Her eyes, after she had thanked him, had been fixed in the intent reverie. She, too, perhaps, had been seeing those tides of misery, the sea of which she had spoken, breaking in tragic waves for ever; so unchanged by all the alleviations that love or mercy could bring; and it was perhaps with despair that she saw herself as one with it. Her eyes as she turned them on him were full of distance and of depth and, with sickening grief, he felt that a woman with a broken heart could do nothing more for herself or for him.
But her thought, whatever the voids of darkness it had visited, drew nearer and nearer to his need as she looked at him. Something of her own strong vigilance was in the look, bringing the seagull to his mind. The seagull caught and battered by the waves, with sodden wings, half dragged down, yet summoning its strength to rise from the submerging sea.

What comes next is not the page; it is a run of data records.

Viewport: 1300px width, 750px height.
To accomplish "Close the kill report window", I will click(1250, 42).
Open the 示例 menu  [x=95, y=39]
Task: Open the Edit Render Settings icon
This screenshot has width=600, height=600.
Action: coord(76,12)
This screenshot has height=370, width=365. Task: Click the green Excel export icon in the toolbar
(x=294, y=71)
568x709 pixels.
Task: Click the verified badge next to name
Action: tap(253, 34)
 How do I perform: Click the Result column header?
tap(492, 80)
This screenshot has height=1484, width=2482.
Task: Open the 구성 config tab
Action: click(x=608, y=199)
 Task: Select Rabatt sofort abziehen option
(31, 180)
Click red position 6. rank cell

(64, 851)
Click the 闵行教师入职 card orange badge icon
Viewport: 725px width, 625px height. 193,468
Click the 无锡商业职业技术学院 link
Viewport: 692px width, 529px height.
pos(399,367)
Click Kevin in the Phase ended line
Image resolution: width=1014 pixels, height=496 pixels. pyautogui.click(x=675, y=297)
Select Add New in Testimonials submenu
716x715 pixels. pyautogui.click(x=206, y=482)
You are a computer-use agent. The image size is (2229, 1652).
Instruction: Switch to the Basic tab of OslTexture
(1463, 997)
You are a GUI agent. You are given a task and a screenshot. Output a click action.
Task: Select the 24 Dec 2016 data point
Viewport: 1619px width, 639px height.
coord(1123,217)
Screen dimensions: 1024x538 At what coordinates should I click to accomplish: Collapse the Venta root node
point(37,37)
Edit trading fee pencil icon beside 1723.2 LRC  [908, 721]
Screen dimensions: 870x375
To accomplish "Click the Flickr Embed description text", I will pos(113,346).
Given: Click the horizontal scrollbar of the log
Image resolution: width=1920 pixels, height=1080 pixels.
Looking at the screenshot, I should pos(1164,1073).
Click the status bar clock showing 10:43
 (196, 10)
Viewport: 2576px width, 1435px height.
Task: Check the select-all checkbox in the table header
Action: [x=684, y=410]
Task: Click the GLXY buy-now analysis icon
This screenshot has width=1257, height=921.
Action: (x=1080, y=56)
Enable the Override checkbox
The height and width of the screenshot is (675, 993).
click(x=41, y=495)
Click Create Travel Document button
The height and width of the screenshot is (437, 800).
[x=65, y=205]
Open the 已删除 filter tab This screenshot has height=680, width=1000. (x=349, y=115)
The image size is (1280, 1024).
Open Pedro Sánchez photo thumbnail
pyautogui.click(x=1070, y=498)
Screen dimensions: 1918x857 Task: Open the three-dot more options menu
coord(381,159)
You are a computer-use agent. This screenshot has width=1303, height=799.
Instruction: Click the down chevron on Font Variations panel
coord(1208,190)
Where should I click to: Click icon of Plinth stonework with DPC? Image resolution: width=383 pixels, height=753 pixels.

“But you can be happy with a broken heart,” she said. Their hands had fallen apart long since. She stretched out hers now and took his in her small, firm grasp.
“Can you?” he asked.
“You mustn’t think of me like this,” she said, and it was as if she read his thoughts and their imagery. “I went down, I know; like drowning. Sometimes the waves break over you and pull you down, and there seems nothing else in all the world but yourself and what you’ve suffered. But it doesn’t last. Something brings you up again.”